Friday, June 6, 2014
Ninety-Three by Victor Hugo
An absolutely superb novel, but a tough history lesson
1793 was one of the most turbulent years of the French Revolution. A republican government was put in place following the execution of Louis XVI, but a counterrevolution erupted in the northwestern regions of Brittany and the Vendée. An army consisting mostly of peasants, loyal to the monarchy and their Catholic faith, waged a guerrilla war against the republican forces of the Parisian government. In his final novel, Ninety-Three, originally published in 1874, Victor Hugo vividly captures the devastation and the glory of this epic conflict.
The book opens with a troop of republican soldiers marching through a Breton forest, where they find a recently widowed peasant woman and her three children hiding in the brush. Though the sergeant of the troop at first sees them as enemies, he ultimately shows them compassion by adopting them into the care of the troop. Meanwhile, in the English Channel, the royalists are attempting to land their leader, the Marquis de Lantenac, on the shores of Brittany, in hopes that he will unite their scattered bands and lead them to victory.

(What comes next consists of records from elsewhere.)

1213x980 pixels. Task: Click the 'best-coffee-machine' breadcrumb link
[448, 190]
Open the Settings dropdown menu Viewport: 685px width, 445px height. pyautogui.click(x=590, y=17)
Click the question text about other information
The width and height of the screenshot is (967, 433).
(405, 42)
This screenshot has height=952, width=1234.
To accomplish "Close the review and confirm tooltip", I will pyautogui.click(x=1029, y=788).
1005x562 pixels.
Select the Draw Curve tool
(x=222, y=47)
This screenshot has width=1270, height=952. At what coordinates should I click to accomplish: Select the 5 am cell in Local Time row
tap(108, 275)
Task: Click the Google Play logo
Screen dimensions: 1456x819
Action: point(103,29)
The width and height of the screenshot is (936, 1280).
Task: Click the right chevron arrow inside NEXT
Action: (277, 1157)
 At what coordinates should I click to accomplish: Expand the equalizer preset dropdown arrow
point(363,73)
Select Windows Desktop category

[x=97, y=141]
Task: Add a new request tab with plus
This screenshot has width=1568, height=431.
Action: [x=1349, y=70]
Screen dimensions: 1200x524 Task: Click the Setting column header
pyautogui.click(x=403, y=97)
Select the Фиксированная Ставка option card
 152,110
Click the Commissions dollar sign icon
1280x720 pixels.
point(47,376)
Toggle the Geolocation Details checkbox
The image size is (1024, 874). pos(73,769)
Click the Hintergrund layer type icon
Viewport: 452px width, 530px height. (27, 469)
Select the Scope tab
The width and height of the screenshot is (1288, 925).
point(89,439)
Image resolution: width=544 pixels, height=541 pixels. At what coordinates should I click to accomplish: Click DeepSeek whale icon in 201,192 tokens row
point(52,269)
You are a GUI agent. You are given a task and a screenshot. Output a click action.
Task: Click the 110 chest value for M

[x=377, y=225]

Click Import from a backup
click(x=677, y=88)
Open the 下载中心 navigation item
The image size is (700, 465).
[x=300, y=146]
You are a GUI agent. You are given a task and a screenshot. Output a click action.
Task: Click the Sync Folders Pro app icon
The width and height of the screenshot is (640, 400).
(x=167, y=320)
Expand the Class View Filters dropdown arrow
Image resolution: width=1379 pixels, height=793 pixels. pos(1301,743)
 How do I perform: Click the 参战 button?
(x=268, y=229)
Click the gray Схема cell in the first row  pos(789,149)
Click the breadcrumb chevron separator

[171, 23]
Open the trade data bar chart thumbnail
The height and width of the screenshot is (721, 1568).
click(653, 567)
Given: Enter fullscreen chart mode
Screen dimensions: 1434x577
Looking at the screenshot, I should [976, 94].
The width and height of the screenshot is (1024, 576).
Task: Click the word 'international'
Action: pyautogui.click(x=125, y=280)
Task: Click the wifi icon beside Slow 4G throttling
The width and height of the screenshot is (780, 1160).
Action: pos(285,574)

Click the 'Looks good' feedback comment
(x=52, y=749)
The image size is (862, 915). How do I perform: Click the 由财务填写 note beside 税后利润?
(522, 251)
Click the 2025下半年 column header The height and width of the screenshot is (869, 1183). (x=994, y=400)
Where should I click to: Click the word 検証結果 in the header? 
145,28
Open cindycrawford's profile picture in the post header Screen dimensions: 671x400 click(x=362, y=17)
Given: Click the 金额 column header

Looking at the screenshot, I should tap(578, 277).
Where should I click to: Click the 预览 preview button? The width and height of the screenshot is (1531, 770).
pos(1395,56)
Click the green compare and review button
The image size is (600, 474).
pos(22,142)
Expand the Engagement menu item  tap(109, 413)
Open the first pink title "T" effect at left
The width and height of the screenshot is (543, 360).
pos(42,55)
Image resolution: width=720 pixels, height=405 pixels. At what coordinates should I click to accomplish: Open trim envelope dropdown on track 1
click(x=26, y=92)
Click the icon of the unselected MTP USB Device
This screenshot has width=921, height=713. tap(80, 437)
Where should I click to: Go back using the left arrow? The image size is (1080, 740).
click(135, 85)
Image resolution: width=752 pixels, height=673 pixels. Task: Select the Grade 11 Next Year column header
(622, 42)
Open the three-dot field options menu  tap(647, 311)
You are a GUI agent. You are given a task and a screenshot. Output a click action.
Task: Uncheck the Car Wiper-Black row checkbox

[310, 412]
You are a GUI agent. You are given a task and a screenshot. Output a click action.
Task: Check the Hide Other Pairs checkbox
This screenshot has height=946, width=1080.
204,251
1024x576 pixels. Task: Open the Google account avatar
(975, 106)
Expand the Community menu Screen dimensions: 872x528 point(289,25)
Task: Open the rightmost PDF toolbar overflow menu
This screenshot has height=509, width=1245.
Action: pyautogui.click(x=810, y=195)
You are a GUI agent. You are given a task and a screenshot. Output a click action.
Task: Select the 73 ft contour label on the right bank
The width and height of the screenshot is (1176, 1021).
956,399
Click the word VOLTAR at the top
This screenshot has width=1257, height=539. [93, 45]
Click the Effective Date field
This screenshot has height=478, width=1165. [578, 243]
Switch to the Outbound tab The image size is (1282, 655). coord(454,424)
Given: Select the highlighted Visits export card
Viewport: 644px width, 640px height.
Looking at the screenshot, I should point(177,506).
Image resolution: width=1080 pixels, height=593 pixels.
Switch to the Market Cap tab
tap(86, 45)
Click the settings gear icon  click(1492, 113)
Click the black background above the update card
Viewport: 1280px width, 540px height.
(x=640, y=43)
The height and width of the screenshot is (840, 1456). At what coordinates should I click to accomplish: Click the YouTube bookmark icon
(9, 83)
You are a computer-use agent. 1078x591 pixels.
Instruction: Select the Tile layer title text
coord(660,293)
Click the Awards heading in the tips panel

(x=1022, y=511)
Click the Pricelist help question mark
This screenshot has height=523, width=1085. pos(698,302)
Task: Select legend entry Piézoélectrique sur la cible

Ninety-Three is perhaps the most Romantic of Romantic novels. By that I don’t mean love story, because there’s none to be found here, but rather Romanticism as opposed to Realism. Every emotion evoked in this book is bombastically larger than life in its intensity. The honor, the glory, the bravery, and the brutality are all idealized to the utmost degree. All events come full circle, each character fulfills his destiny, and everyone’s a hero, though their heroism is directed toward opposing ends. Although Hugo primarily sympathized with the republican cause, he expresses equal admiration for the Whites (royalists) and Blues (republicans). He manages to celebrate the highest ideals of both factions, yet he also doesn’t fail to criticize both parties’ shortcomings and attribute to each their own contributions to the horrors of civil war.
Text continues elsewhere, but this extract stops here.